CS4513 Project 1

Dumpster Diving

Due date: Sunday, January 24th, 2016 at 11:59pm


You've been working on your MQP for the last 2 terms are well on your way to writing the final report. At 4am, fuzzy-brained after pulling 2 all-nighters, you accidentally type rm mqp.tex (you are using LaTeX, of course). Argh, weeks of effort wasted! You vow not to be bitten the same way at the end of your MQP. But how to avoid this? Then, inspiration strikes you ... you'll use your new-found file system knowledge to build a way of doing automatic file backups instead of just deleting them!


Description | Hints | Experiments | Turn In | Grading

Description

Your dumpster diving will consist of several utilities that can take the place of existing system utilities. Basically, you will have a version of rm that puts deleted files into a separate "dumpster" (a directory) rather than actually deleting them. Users can then recover these "deleted" files with another utility, named dv (Unix-speak for "dive"). A dump program completely removes all files in the dumpster. All utilities should work silently if successful but should report appropriate error messages when unsuccessful.

It is expected that each user has a dumpster directory specified with the DUMPSTER environment variable. Your programs can expect this directory to be created ahead of time. If the dumpster directory is not created, your utilities should display and appropriate error message and exit.

You must do your coding in C/C++ in Linux, such that it runs on the WPI CCC machines. You can develop in Cygwin in Windows, if that is an easier development environment, but must function on the CCC machines when you turn it in. Cygwin can be installed on all the Zoo lab computers.

The three utilities are presented in more detail next.

RM

You will write a program named rm (intended to transparently replace /bin/rm) that moves files to a directory specified by the user using the rename() system call. (Note, you do not (and should not) actually replace the /bin/rm call. Rather, a user can just be sure your new rm appears first in his/her path.) If the file to be removed is on the same partition as the dumpster directory, the file should not be copied but instead should be renamed (or hard-linked). If the file being removed is not on the same partition as the dumpster directory, your rm will copy the file and then delete it (via the unlink() or remove() system call).

If there is a file with the same name already in the dumpster, the new file should receive a .num extension, where num is the next consecutive number (e.g., 1, 2, 3 ...) up to a maximum of 9.

The file permissions, including access times, should be preserved. You can use the stat() system call to gather these values when a new entry must be made, and chmod() and touch() to set them.

rm should support the following command line options:

Feel free to support other command line options that you think are useful. For example, you might want a -d option that allows removal to a different dumpster that is specified by name.

If the file to be removed is a directory (and the -r flag is given), rm should move the directory and its contents to the dumpster (if the file to be removed is a directory but the -r flag is not given, rm should return an appropriate error message). As for files, permissions and access times should be preserved when removing a directory.

Note, paths are relative to the running rm process, with the exception of that a path that begins with a "/" is absolute. For example, "/tmp/a" is absolute, but "tmp/a" is relative.

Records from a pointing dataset
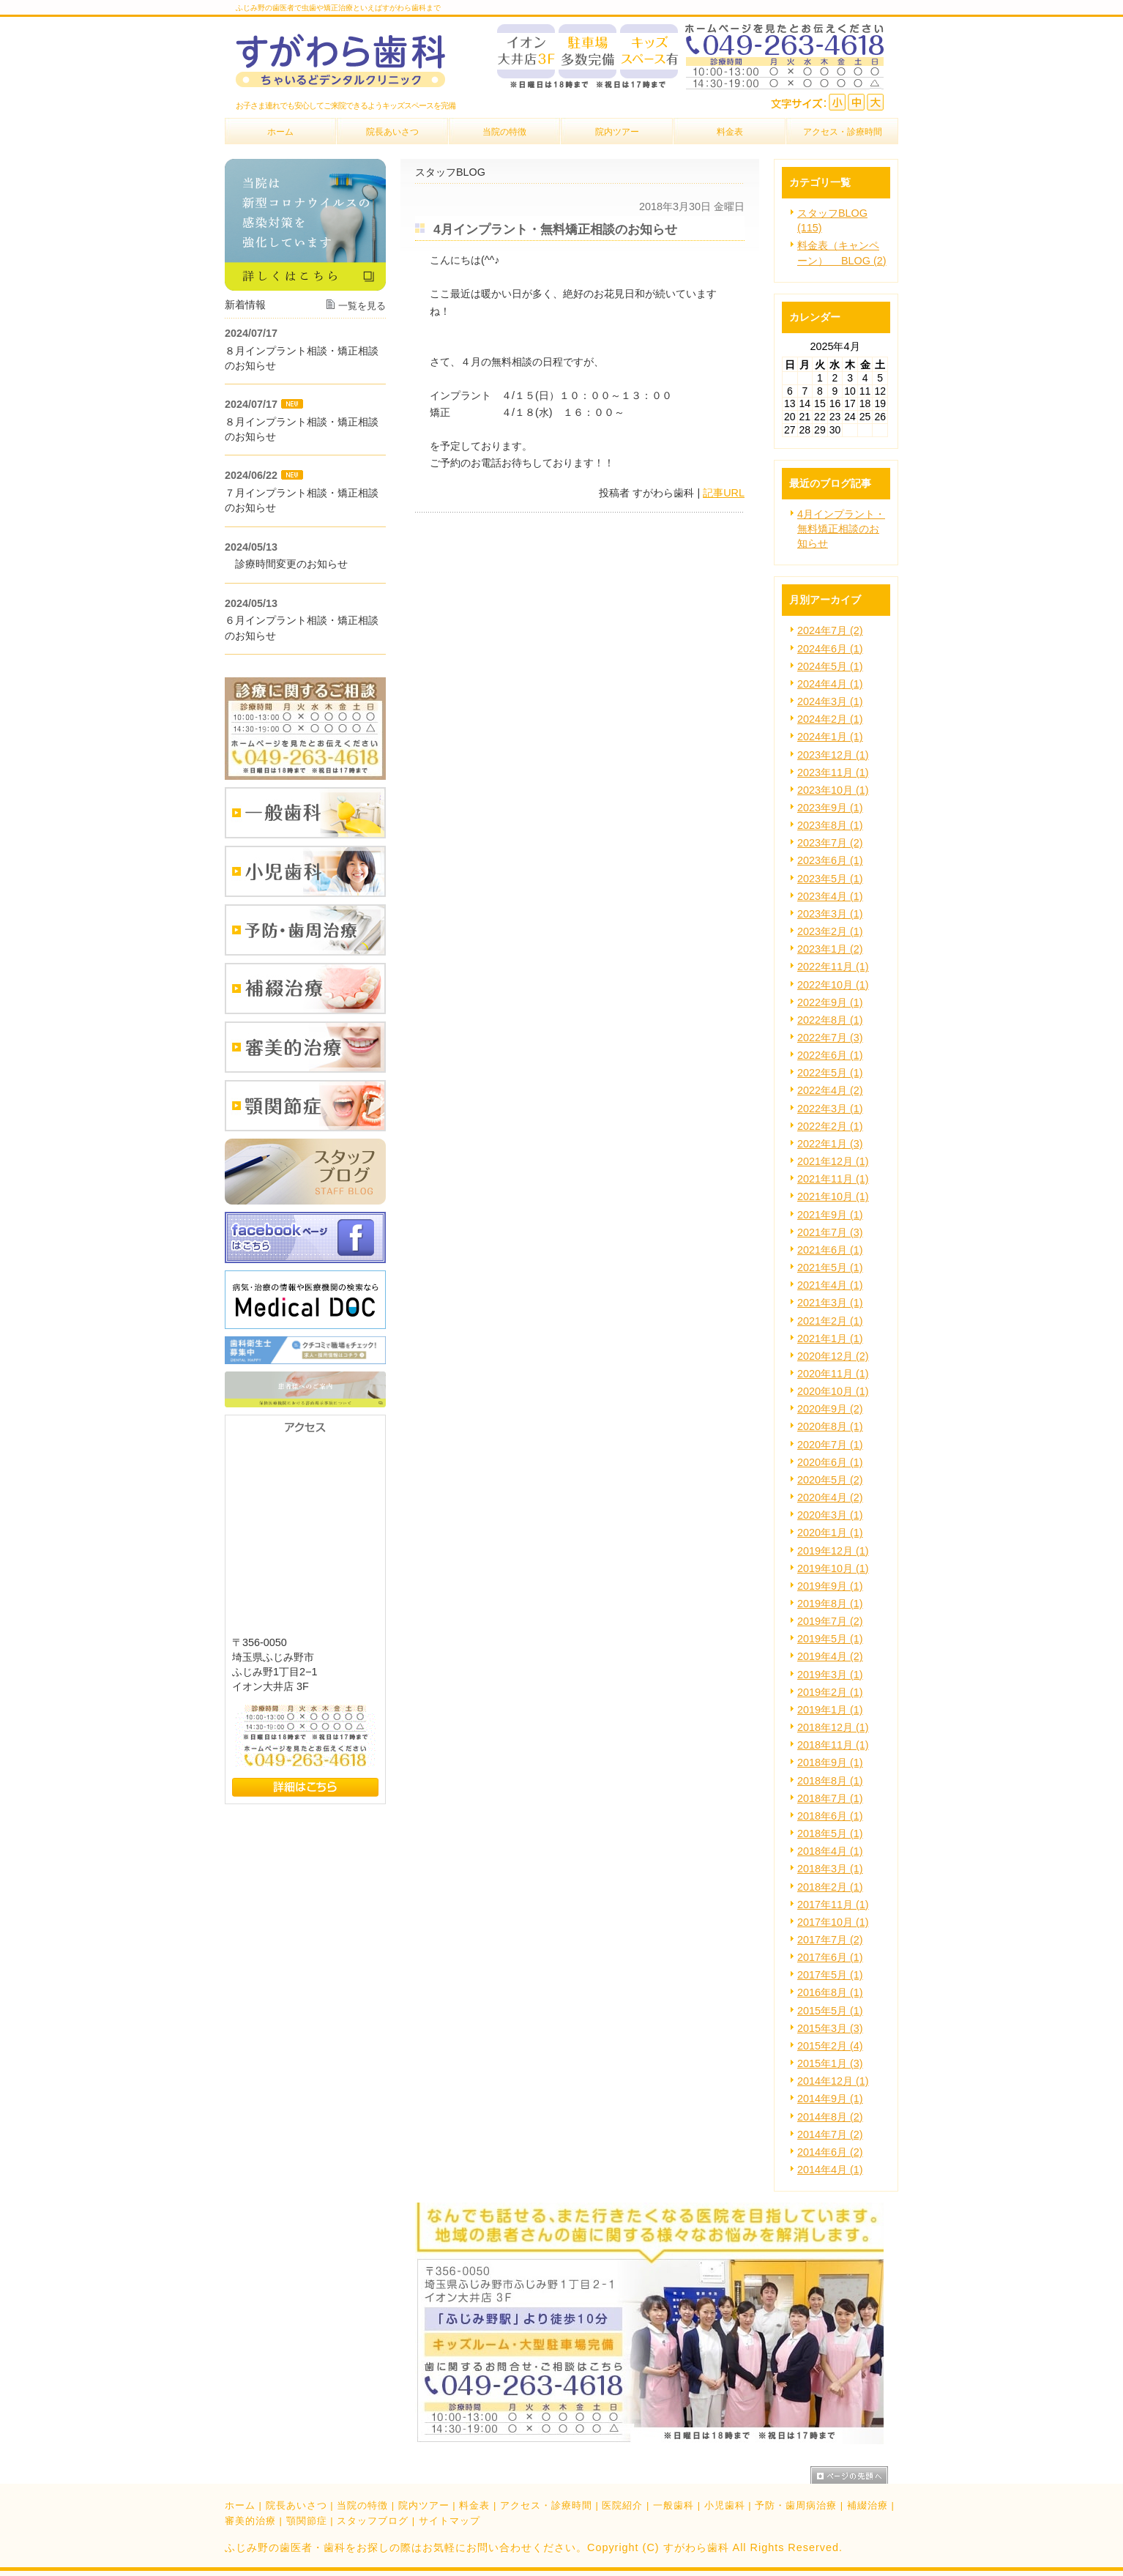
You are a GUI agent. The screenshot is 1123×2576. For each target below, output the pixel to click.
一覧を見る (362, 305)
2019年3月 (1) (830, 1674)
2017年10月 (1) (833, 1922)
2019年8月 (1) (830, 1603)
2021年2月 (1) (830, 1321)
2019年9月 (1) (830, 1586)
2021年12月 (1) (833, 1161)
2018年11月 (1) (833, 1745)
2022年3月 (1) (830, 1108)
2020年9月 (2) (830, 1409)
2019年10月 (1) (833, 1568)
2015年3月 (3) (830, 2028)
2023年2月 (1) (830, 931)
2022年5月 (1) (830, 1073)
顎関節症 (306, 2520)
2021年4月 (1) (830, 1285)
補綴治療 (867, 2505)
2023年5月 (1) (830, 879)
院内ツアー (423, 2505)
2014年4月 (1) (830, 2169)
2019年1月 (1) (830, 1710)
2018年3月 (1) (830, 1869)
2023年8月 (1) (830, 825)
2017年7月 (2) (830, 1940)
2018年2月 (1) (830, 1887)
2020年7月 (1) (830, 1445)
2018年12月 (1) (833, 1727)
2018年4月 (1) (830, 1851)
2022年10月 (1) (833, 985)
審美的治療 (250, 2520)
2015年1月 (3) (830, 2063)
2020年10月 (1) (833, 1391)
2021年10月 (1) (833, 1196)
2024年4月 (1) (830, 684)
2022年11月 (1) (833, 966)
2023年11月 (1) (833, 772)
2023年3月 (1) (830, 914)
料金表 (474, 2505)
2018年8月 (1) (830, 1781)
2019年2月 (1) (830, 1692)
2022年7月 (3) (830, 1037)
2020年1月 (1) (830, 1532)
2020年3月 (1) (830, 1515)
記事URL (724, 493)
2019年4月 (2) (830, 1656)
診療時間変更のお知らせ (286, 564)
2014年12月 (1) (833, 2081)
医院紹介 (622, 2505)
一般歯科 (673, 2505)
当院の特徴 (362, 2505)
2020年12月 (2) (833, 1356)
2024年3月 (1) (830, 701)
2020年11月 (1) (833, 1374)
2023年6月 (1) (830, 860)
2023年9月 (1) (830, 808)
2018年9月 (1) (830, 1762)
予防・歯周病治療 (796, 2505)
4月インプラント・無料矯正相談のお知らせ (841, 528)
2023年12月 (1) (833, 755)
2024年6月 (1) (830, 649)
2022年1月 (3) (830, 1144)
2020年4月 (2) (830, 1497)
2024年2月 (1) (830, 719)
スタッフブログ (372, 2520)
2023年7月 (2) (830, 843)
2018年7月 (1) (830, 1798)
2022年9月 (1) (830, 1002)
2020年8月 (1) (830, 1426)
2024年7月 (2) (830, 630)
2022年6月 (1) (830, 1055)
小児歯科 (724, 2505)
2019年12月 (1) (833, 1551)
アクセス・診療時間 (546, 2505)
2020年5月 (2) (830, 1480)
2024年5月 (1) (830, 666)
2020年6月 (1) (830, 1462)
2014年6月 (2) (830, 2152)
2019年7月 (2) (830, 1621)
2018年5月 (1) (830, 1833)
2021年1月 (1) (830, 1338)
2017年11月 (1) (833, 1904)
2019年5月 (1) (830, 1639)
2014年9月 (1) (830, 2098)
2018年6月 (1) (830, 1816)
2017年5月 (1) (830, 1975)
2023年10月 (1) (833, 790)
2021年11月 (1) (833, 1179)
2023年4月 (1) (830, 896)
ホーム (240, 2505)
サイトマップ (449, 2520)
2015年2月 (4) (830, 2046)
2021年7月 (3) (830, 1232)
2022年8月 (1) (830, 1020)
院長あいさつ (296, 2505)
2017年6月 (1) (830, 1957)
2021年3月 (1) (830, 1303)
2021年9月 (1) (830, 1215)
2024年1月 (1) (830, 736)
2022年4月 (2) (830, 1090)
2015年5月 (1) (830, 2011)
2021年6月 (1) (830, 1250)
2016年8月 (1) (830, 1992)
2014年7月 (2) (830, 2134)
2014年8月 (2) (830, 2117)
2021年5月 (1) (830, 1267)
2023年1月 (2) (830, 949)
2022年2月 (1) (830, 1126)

Work instructions: Rewrite the passage of the project handout starting with "Feel free to" and going on through "specified by name.", swapping "useful" for "helpful".

Response to this exercise:
Feel free to support other command line options that you think are helpful. For example, you might want a -d option that allows removal to a different dumpster that is specified by name.